Have you ever done a lot of work writing code over tree based structures?  I've been doing that a lot lately. It's kind of a habit now.  It started years ago working on the .Net XML library, and it has progressed through various language development projects.  I've spent the last few weeks trying to get a particular transformation just right.  The code manages translating one tree structure representing language A into another tree structure representing language B with a variety of contortions along the way.  Its hard to think about this kind of problem because you only get to tinker with a little bit of the transformation at a time, there are so many subtleties.  Even trivial differences you make in an early part of the transformation can become unwieldy and unrecognizable at later stages.  Definitely non-linear.  It's like my own little bit of Chaos Theory.

I'll try to avoid comparison to the fabled butterfly effect, that's been abused by Hollywood.  Though, it does remind me of Stephen Wolfram's work on finite automata.  My code is definitely a finite state machine, and the result of its functioning given particular inputs will to the casual observer appear to be complex.  It seems absurd to consider that all of reality may be the outcome of some finite rules, almost as if it were pre-ordained that I'd be sitting at my computer writing these other finite rules.  Whoa, slipping into philosophy.  I can't be talking about multiple-world theory in one post and absolute fate in another.  Or can I?  I suppose each offshoot reality could have its own determinism, that fate in each branch is sealed, except for the fact that it keeps on branching due to those probability waves.  That would mean that it was fate in this reality that I'd write that code, but it was only by chance that I got here in the first place.  What about that other poor sucker who is still struggling to figure out the algorithm?  We really should figure out a way to communicate between these realities, and let them all know I've already done it.  I mean if Hollywood can come up with Sliders, then the world of science ought to be able to get it to work, right?

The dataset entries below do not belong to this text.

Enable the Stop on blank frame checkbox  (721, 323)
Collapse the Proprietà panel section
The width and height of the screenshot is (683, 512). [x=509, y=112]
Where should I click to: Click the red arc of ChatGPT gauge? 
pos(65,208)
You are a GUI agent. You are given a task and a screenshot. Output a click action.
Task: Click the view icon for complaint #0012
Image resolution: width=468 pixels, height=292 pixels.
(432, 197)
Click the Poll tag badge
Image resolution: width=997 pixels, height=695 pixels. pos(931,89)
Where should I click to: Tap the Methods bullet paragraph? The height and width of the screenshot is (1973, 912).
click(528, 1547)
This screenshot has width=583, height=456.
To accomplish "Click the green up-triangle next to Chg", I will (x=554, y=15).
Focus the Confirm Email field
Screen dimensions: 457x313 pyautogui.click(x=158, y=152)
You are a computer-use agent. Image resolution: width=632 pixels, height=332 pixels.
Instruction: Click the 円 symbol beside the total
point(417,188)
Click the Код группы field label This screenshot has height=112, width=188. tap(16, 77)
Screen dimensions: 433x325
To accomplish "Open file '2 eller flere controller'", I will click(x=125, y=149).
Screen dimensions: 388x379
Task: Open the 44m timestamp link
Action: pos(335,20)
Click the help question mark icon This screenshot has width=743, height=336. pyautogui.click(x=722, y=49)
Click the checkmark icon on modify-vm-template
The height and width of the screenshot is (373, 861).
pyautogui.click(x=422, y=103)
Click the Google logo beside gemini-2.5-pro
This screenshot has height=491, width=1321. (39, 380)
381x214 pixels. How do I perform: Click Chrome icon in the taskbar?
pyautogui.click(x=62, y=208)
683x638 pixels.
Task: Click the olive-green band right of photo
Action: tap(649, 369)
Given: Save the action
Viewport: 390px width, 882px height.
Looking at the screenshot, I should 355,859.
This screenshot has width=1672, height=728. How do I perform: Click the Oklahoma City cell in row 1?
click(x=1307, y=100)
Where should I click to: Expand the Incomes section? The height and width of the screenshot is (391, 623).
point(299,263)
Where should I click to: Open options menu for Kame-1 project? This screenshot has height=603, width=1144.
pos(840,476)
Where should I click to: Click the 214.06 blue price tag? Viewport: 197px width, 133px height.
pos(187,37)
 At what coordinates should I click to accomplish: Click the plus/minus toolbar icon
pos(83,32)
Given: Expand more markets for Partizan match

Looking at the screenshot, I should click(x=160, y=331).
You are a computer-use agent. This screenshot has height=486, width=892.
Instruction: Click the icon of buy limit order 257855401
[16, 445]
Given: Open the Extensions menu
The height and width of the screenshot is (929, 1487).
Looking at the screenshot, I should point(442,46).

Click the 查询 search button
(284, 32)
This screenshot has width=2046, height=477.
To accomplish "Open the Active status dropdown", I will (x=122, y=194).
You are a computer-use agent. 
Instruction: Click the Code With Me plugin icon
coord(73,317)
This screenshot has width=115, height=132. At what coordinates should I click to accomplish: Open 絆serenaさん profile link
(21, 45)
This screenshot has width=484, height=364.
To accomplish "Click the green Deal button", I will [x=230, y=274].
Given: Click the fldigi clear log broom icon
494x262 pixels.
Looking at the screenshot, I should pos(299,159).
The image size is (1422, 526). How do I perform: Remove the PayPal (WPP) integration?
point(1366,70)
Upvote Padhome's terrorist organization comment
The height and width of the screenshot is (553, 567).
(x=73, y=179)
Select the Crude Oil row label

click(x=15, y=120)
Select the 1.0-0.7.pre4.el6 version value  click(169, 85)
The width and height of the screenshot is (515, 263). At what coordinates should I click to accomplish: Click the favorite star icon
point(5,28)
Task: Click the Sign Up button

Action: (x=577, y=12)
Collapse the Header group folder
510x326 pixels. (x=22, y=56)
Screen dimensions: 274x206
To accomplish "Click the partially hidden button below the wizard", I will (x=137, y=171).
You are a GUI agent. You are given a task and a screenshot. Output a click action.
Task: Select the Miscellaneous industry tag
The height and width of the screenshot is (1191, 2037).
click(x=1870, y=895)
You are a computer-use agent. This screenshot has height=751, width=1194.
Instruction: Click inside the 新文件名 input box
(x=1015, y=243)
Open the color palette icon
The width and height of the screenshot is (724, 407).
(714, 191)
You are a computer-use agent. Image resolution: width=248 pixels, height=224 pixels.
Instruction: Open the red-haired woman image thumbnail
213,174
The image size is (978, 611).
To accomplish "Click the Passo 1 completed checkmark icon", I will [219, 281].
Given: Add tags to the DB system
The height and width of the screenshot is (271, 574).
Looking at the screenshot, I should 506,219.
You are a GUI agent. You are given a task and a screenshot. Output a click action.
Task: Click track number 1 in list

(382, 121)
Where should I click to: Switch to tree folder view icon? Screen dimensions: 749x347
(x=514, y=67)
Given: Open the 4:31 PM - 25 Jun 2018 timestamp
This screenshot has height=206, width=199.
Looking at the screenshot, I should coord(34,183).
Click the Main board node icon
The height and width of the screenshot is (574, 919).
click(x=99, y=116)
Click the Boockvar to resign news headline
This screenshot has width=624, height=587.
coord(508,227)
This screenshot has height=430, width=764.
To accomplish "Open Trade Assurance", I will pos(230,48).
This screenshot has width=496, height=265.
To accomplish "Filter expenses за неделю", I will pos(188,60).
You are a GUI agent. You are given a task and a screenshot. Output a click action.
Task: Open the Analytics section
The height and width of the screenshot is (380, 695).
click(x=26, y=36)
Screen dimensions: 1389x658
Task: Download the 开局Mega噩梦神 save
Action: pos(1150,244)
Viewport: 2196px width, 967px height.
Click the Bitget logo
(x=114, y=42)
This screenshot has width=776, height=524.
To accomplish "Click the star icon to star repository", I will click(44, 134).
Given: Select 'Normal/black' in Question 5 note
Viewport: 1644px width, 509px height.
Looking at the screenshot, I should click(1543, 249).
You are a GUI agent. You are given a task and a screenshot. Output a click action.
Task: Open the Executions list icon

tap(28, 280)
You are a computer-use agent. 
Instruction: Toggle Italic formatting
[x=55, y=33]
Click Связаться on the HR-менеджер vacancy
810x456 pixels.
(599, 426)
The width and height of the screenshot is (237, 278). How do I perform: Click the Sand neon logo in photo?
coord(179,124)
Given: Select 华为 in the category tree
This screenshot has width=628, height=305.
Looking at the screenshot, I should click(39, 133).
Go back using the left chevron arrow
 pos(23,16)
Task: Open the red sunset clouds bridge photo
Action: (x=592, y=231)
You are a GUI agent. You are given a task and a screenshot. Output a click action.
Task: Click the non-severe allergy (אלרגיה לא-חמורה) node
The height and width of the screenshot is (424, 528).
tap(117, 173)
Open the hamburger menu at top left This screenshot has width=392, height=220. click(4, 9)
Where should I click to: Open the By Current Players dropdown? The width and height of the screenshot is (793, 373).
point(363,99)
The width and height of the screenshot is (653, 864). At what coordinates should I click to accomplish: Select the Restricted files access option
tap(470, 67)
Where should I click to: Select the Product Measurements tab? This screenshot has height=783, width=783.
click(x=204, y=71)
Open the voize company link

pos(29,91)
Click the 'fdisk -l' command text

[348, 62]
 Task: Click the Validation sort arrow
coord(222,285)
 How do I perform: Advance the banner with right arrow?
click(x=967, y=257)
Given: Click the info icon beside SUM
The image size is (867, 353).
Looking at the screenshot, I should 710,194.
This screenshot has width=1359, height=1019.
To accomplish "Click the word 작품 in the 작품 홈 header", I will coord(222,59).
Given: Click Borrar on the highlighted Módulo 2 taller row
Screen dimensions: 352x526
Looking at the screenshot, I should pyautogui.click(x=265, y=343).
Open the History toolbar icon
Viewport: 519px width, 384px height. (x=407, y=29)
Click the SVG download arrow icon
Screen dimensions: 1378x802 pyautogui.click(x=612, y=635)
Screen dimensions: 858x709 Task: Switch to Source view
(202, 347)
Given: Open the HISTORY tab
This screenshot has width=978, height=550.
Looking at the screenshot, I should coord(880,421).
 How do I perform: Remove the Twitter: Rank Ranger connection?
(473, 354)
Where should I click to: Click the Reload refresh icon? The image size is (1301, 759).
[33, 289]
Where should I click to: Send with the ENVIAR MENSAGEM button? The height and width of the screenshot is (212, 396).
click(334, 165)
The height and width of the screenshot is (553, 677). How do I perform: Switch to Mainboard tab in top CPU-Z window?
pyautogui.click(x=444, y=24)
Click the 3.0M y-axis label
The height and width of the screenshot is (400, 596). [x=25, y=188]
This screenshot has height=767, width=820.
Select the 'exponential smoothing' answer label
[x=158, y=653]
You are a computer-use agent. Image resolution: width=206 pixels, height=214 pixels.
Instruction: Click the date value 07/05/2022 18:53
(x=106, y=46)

But then, if reality is controlled by finite automata, then there really is no uncertainty to afford a probability function, and I suppose there would been no branching in the fabric of space-time. I wonder if this is what happens to a person if you spend way too much time writing little bits of computer code.  You start to think you can see 'the Matrix.'  I wonder if Stephen had this problem doing his research.  Was he writing a lot of code over tree based structures?